◆ **Set problem**: Transcribe the listing below without changes. Begin at the line that contains "Image resolution: width=1070", stop after the line that contains "Looking at the image, I should click on (97, 560).", and include both of those lines.

◆ **Record extracts**:
======
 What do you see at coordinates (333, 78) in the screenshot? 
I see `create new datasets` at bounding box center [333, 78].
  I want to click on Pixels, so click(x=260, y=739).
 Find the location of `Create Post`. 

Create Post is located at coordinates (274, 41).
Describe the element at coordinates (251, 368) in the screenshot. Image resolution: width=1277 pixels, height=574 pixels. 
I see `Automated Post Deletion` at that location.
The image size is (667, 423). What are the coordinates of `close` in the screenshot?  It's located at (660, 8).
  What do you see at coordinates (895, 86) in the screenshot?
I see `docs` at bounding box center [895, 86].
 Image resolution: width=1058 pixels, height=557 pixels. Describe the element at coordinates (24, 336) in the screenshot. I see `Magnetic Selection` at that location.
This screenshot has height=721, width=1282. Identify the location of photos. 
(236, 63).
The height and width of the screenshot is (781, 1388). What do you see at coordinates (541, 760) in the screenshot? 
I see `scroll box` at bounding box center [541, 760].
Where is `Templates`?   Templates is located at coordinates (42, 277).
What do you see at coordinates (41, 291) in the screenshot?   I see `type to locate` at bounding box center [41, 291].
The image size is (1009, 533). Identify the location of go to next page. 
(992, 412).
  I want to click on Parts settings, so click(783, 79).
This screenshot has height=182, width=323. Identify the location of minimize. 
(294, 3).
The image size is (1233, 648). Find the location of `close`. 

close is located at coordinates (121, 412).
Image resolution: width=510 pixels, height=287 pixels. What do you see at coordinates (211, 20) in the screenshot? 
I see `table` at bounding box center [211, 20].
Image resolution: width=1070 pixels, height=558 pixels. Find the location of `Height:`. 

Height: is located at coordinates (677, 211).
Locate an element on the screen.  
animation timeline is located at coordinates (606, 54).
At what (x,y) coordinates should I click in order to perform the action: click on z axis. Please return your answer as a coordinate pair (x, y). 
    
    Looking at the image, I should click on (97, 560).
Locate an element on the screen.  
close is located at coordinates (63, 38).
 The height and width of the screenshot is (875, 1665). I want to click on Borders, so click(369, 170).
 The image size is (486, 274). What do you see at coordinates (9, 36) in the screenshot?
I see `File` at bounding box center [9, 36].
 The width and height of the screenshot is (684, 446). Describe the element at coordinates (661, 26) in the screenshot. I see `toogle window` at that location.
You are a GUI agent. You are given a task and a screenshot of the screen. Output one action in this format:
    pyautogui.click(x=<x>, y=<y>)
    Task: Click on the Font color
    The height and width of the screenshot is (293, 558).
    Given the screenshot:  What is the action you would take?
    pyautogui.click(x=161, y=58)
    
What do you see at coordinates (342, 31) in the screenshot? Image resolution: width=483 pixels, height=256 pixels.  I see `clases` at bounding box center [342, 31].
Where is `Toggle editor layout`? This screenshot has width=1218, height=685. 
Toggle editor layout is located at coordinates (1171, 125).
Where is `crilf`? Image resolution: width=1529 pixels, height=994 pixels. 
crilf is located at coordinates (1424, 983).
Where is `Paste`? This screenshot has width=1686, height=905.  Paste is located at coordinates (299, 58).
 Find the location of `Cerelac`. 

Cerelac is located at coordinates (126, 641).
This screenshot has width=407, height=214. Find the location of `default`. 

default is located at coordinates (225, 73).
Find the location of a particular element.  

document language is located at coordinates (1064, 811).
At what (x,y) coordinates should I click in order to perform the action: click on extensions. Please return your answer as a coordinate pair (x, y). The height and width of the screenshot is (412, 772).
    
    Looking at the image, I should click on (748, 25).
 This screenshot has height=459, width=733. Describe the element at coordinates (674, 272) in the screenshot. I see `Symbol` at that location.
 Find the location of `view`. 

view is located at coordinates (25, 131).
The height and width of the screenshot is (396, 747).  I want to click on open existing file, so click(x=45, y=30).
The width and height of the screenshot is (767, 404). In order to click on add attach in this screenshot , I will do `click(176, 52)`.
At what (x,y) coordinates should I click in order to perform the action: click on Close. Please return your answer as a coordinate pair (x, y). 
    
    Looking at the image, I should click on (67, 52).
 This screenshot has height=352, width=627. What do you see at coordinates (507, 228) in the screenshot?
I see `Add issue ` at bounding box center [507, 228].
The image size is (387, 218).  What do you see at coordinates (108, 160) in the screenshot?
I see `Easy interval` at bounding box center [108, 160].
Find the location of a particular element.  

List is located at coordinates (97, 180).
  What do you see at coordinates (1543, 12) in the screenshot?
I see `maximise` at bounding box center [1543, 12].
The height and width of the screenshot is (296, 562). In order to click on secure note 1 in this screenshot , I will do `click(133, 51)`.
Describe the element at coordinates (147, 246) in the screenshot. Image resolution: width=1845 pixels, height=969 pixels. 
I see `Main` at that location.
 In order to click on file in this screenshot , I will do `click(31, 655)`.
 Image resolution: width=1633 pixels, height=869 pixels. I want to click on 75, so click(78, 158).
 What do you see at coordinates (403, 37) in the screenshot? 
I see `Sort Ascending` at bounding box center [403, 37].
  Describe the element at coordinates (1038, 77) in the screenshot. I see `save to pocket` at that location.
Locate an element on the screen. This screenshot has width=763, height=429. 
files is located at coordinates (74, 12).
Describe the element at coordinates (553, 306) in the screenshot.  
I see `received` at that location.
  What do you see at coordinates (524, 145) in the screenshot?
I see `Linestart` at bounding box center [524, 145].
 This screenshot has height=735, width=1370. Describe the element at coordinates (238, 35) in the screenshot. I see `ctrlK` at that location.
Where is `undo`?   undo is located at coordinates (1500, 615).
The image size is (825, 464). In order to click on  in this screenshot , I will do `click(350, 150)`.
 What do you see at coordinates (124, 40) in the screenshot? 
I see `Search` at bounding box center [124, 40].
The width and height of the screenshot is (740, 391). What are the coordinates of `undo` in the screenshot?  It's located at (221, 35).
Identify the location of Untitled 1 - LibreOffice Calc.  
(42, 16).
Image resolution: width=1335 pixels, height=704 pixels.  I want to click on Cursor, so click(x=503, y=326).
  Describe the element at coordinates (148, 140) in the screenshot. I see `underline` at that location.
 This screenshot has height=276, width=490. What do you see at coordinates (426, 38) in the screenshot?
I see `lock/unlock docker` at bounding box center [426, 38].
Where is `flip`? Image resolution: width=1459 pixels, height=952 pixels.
======
◆ **Task answer**:
Image resolution: width=1070 pixels, height=558 pixels. Find the location of `Height:`. 

Height: is located at coordinates (677, 211).
Locate an element on the screen.  
animation timeline is located at coordinates (606, 54).
At what (x,y) coordinates should I click in order to perform the action: click on z axis. Please return your answer as a coordinate pair (x, y). 
    
    Looking at the image, I should click on (97, 560).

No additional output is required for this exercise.